==== Document excerpt
Since making a cS1, cS2 plot for a dataset is such a common task that straxen has a built-in method for it. There are other similar mini-analyses, such a waveform plotting, which we will see in action below.

[10]:
st.event_scatter(run_id, s=20, seconds_range=[0, 60])
../_images/tutorials_strax_demo_25_0.png

Can you guess what kind of data this is?

Waveform analysis

The peaks data type contains the sum waveform information:

[11]:
st.data_info("peaks")
[11]:
Field name Data type Comment
0 time int64 Start time since unix epoch [ns]
1 length int32 Length of the interval in samples
2 dt int32 Width of one sample [ns]
3 channel int16 Channel/PMT number
4 type int8 Classification of the peak(let)
5 area float32 Integral across channels [PE]
6 area_per_channel ('<f4', (494,)) Integral per channel [PE]
7 n_hits int32 Number of hits contributing at least one sample to the peak
8 data ('<f4', (200,)) Waveform data in PE/sample (not PE/ns!)
9 width ('<f4', (11,)) Peak widths in range of central area fraction [ns]
10 area_decile_from_midpoint ('<f4', (11,)) Peak widths: time between nth and 5th area decile [ns]
11 saturated_channel ('i1', (494,)) Does the channel reach ADC saturation?
12 n_saturated_channels int16 Total number of saturated channels
13 tight_coincidence int16 Channel within tight range of mean
14 max_gap int32 Largest gap between hits inside peak [ns]
15 max_goodness_of_split float32 Maximum interior goodness of split

Notice the compound data types of the data, width and saturated_channel fields. Pandas does not support such types (well, it sort of does, but the resulting dataframes are quite inefficient), so we have to load this as a numpy array.

[12]:
peaks = st.get_array(run_id, "peaks", seconds_range=[0, 60])
type(peaks), peaks.dtype.names
[12]:
(numpy.ndarray,
 ('time',
  'length',
  'dt',
  'channel',
  'type',
  'area',
  'area_per_channel',
  'n_hits',
  'data',
  'width',
  'area_decile_from_midpoint',
  'saturated_channel',
  'n_saturated_channels',
  'tight_coincidence',
  'max_gap',
  'max_goodness_of_split'))

Now we can plot peak waveforms:

[13]:
def plot_peak(p, t0=None, **kwargs):
    n = p["length"]
    if t0 is None:
        t0 = p["time"]
    plt.plot(
        (p["time"] - t0) + np.arange(n) * p["dt"],
        p["data"][:n] / p["dt"],
        drawstyle="steps-mid",
        **kwargs
    )
    plt.xlabel("Time (ns)")
    plt.ylabel("Sum waveform (PE / ns)")


plot_peak(peaks[148])
plt.show()
../_images/tutorials_strax_demo_33_0.png
[14]:
def plot_peaks(main_i, n_before=0, n_after=0, label_threshold=0, legendloc="best"):
    for i in main_i + np.arange(-n_before, n_after + 1):
        p = peaks[mask][i]
        label = None
        if p["area"] > label_threshold:
            label = "%d PE, %d ns dt" % (
                p["area"],
                p["dt"],
            )
========
Things to do >>
[1] From the strax tutorial excerpt, quote the stretch from "Waveform analysis" through "of the peak(let)".
[2] Lay out the rows from the line containing "Open the prime95 desktop shortcut" through the line containing "(x=451, y=28)" as a JSON list of strings with one string per line, leaving out blank lines.
The strax tutorial excerpt above and the rows after it come from separate sources.
==== Data excerpts
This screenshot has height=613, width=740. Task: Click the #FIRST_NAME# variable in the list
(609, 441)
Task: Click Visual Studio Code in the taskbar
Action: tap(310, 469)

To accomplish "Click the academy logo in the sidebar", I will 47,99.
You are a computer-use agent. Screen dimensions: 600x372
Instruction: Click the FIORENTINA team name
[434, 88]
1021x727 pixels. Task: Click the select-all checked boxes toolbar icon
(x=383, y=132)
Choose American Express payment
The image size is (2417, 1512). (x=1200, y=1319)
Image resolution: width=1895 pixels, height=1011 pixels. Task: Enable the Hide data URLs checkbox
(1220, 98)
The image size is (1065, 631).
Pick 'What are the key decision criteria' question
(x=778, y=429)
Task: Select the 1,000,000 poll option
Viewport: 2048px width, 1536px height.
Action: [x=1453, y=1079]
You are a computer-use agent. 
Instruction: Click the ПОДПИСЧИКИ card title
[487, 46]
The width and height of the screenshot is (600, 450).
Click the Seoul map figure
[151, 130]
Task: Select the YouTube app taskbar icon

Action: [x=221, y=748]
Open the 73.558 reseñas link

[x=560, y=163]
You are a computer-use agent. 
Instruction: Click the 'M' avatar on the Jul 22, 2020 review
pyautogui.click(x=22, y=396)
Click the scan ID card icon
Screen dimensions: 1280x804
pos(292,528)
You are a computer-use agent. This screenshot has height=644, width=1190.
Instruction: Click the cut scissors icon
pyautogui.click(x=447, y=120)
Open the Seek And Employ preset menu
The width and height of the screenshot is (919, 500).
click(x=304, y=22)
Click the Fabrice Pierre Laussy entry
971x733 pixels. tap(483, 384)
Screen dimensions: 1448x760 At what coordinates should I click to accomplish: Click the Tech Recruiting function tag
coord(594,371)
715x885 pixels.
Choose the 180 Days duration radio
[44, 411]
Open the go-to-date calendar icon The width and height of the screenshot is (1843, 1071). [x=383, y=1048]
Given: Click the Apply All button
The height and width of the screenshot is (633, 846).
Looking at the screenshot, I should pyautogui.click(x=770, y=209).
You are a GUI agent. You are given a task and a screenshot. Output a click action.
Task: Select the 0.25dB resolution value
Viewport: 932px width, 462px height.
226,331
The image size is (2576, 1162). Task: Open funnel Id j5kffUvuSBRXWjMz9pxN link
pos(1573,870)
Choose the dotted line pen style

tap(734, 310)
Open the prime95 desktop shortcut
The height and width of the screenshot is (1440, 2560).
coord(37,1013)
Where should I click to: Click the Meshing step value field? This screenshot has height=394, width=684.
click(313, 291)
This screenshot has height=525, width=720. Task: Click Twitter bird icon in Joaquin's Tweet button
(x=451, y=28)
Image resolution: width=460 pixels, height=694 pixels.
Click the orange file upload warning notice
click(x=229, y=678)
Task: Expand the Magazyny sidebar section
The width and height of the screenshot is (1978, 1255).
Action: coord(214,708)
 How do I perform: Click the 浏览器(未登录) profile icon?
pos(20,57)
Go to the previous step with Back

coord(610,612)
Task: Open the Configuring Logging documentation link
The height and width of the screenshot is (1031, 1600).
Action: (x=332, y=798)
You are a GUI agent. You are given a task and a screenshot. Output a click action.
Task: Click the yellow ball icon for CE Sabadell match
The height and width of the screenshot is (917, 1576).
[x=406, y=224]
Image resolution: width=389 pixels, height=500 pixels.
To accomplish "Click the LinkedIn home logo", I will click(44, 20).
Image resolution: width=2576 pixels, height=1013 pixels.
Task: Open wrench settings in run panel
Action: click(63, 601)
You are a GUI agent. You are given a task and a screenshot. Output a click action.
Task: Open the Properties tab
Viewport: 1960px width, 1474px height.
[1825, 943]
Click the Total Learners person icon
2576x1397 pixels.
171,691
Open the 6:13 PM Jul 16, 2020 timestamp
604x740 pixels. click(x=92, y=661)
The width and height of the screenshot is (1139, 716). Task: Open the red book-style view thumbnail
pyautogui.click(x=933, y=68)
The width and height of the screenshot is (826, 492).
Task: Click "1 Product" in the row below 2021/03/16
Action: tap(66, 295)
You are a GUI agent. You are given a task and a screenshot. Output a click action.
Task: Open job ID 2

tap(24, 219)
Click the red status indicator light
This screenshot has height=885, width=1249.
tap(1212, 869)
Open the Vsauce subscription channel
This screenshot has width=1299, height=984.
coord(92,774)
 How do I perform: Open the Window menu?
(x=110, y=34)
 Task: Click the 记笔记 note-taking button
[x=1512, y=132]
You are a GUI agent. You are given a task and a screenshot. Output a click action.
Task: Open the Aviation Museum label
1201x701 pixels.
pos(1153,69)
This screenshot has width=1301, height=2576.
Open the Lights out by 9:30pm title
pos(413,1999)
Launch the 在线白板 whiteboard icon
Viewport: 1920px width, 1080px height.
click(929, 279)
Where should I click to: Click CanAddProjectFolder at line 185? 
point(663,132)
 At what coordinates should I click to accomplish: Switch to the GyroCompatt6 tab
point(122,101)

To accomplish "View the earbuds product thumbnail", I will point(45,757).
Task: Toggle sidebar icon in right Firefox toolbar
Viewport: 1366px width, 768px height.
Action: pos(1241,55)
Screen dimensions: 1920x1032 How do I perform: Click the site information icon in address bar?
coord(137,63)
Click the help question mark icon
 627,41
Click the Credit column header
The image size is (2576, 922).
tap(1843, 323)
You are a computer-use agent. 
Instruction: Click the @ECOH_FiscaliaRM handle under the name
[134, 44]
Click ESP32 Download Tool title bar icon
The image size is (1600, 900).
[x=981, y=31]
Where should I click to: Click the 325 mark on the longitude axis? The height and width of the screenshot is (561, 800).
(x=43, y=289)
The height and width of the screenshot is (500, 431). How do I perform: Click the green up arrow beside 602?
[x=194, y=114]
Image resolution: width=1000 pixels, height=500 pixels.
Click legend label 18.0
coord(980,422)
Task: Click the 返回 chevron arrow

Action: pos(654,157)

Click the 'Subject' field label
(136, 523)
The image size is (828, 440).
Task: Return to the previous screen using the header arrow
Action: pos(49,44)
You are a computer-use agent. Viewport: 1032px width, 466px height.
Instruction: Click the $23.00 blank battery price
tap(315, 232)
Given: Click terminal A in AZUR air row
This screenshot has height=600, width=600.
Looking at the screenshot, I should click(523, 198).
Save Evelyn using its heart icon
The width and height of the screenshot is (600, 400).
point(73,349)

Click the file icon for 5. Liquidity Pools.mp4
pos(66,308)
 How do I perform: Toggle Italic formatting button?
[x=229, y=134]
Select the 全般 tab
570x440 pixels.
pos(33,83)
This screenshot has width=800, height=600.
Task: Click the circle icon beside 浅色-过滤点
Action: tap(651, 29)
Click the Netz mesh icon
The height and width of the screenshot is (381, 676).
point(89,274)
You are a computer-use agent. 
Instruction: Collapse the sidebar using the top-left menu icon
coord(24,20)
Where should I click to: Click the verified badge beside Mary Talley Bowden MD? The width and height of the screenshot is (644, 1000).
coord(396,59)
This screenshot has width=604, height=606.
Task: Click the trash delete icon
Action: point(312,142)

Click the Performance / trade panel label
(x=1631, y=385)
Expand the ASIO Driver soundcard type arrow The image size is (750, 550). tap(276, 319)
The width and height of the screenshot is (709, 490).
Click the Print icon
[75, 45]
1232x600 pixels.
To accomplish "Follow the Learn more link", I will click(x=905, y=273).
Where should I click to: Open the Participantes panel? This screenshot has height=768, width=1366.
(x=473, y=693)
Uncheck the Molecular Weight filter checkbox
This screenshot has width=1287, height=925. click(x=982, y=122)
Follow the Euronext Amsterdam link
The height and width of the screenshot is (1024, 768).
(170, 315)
========
Written answers >>
[1]
Waveform analysis

The peaks data type contains the sum waveform information:

[11]:
st.data_info("peaks")
[11]:
Field name Data type Comment
0 time int64 Start time since unix epoch [ns]
1 length int32 Length of the interval in samples
2 dt int32 Width of one sample [ns]
3 channel int16 Channel/PMT number
4 type int8 Classification of the peak(let)

[2]
[
  "Open the prime95 desktop shortcut",
  "The height and width of the screenshot is (1440, 2560).",
  "coord(37,1013)",
  "Where should I click to: Click the Meshing step value field? This screenshot has height=394, width=684.",
  "click(313, 291)",
  "This screenshot has height=525, width=720. Task: Click Twitter bird icon in Joaquin's Tweet button",
  "(x=451, y=28)"
]